TASK OBJECTIVE: Whenever a line below includes the word "orange", copy that line.

DATA LISTING Start Marker

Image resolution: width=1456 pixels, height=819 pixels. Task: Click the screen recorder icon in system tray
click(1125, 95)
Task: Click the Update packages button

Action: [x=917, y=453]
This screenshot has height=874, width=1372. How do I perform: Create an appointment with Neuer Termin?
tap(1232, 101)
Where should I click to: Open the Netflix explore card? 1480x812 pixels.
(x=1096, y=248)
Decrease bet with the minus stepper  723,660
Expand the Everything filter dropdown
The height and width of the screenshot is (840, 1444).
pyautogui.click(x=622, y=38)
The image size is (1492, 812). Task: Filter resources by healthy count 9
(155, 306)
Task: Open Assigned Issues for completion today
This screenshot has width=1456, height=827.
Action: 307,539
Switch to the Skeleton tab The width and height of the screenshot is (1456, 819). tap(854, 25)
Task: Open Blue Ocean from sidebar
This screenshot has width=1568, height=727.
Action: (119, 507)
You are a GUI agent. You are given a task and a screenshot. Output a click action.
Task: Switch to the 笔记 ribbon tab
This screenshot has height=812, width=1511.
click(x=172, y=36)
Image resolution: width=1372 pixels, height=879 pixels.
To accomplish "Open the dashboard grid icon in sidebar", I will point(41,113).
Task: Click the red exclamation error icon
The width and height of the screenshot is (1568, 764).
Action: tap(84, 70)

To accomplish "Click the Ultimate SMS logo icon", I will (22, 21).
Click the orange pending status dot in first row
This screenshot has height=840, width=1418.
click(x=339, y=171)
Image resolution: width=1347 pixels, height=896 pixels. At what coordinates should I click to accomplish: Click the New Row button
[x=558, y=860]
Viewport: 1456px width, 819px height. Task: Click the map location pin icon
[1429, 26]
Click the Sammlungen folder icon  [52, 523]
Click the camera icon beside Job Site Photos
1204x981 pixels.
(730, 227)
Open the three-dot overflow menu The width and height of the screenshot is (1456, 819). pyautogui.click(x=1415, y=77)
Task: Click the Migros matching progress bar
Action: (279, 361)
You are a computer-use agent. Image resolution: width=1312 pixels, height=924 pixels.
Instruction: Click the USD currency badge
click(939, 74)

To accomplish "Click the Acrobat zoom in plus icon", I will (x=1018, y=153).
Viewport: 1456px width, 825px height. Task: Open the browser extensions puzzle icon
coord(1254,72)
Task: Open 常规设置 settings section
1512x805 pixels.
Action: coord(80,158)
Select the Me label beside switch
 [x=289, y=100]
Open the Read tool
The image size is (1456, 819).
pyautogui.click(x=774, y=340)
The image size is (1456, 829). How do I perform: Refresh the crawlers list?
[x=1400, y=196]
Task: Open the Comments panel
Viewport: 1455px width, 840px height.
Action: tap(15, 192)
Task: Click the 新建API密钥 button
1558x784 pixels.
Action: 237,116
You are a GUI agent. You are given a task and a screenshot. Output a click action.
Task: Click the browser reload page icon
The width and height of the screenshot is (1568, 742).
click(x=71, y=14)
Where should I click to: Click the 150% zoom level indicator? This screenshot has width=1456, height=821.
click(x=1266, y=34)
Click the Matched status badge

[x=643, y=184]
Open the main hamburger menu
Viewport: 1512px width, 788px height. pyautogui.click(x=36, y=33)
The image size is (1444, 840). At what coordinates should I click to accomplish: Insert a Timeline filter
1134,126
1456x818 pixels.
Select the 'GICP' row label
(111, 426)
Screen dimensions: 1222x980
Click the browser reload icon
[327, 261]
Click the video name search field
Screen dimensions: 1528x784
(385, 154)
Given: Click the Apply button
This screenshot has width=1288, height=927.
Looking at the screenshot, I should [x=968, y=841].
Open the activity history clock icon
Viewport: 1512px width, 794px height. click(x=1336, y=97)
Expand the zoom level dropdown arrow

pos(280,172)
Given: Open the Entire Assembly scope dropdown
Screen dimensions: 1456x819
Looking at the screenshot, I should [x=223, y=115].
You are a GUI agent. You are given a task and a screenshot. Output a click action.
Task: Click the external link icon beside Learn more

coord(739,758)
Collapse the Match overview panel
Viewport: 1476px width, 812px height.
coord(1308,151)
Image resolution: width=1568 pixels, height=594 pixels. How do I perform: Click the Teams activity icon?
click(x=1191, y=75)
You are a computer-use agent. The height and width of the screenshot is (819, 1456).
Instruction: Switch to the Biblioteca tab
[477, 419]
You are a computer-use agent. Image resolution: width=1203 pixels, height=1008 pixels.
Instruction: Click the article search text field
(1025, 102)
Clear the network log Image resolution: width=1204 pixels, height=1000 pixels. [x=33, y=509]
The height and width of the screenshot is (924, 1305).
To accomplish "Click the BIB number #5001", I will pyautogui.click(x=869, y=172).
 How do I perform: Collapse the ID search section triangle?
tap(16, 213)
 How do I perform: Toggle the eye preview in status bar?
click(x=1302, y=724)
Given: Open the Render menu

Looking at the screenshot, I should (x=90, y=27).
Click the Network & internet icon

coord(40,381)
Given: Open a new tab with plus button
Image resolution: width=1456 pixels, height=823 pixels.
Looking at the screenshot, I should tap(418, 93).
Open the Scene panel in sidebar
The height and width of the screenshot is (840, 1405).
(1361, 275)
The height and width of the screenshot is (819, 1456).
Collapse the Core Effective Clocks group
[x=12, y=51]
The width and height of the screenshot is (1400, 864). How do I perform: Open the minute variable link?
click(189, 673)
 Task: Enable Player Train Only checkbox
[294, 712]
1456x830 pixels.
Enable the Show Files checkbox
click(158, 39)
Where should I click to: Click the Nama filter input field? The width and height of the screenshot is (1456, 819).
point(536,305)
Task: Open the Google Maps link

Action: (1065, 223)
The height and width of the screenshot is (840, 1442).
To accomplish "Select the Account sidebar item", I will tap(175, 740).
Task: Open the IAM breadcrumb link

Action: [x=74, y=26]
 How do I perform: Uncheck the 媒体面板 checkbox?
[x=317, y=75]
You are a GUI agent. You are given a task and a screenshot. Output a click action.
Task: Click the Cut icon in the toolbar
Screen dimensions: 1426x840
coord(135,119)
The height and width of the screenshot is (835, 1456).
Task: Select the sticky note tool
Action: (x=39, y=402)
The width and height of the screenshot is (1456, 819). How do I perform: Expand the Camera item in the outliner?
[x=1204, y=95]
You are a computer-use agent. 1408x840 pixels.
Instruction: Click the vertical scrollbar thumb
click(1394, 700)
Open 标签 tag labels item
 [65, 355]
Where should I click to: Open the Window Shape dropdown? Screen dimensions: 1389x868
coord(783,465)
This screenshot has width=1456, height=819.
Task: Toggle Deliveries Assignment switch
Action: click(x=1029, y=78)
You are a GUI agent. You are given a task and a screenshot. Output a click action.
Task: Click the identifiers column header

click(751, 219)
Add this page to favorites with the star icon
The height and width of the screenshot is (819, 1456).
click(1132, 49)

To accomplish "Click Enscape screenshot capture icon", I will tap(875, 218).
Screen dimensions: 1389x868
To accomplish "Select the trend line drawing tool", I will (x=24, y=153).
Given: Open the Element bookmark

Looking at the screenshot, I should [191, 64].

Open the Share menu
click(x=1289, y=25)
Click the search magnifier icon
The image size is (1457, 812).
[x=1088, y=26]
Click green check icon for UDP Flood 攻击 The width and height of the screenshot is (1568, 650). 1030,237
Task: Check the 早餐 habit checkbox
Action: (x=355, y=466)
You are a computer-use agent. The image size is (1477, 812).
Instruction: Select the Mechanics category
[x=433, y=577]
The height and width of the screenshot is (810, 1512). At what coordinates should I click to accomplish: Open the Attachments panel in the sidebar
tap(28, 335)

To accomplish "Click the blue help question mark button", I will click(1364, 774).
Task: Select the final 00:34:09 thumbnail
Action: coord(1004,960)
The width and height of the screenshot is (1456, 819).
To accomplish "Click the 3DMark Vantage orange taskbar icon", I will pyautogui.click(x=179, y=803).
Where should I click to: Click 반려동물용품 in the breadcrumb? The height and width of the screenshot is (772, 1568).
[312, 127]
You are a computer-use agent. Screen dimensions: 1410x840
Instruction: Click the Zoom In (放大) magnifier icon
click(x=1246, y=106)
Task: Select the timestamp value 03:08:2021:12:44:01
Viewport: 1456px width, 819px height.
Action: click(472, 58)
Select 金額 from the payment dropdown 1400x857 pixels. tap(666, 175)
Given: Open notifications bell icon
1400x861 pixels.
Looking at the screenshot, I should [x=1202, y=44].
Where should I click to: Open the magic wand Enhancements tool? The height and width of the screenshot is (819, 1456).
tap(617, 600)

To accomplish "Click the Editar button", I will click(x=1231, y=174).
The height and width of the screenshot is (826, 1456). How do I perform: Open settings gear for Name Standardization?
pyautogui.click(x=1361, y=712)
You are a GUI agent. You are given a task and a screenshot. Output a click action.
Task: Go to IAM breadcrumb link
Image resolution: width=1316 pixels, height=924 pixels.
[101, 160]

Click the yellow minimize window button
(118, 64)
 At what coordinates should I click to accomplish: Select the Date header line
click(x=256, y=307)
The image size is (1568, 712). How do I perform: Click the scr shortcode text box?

DATA LISTING End Marker

WRITTEN RESPONSE:
Click the orange pending status dot in first row
To accomplish "Click the 3DMark Vantage orange taskbar icon", I will pyautogui.click(x=179, y=803).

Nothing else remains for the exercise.